→ Data shown:
====

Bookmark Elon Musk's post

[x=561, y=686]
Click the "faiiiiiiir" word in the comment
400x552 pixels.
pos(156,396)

====

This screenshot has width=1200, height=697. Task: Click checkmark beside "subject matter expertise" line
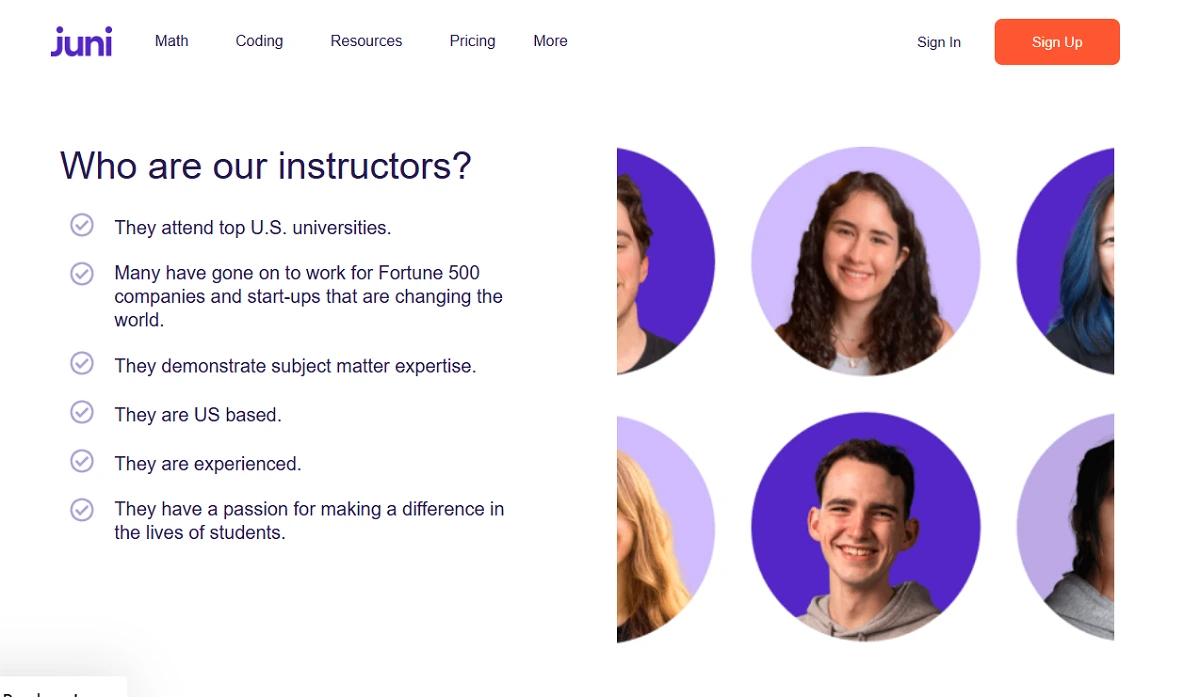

====

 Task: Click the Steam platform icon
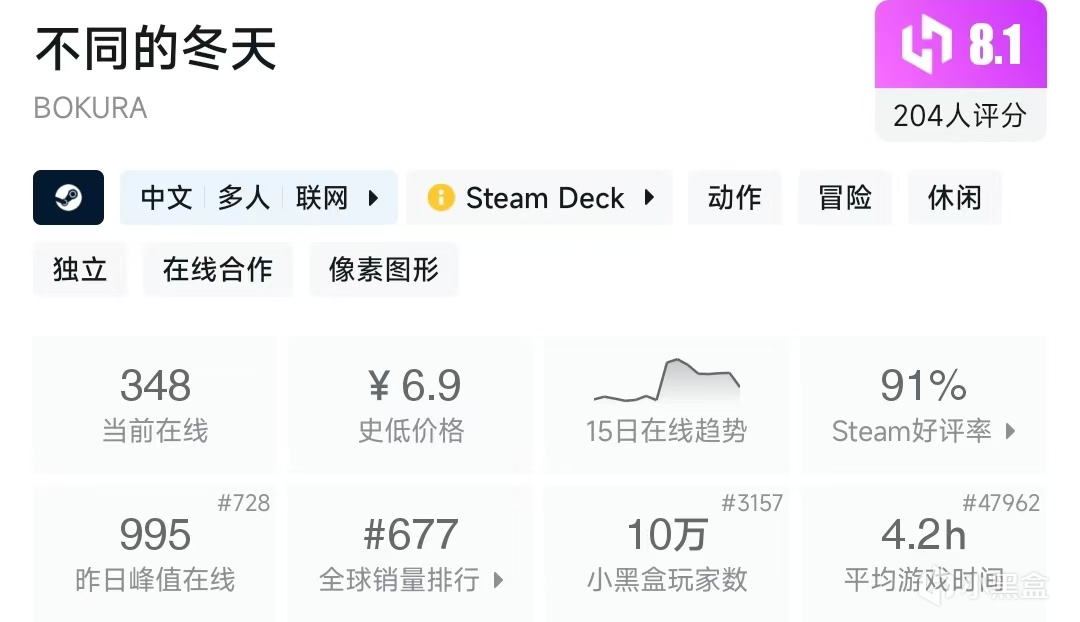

====

Scan the material above for the string "Task" and return the lines that hold it.

→ Answer section:
This screenshot has width=1200, height=697. Task: Click checkmark beside "subject matter expertise" line
 Task: Click the Steam platform icon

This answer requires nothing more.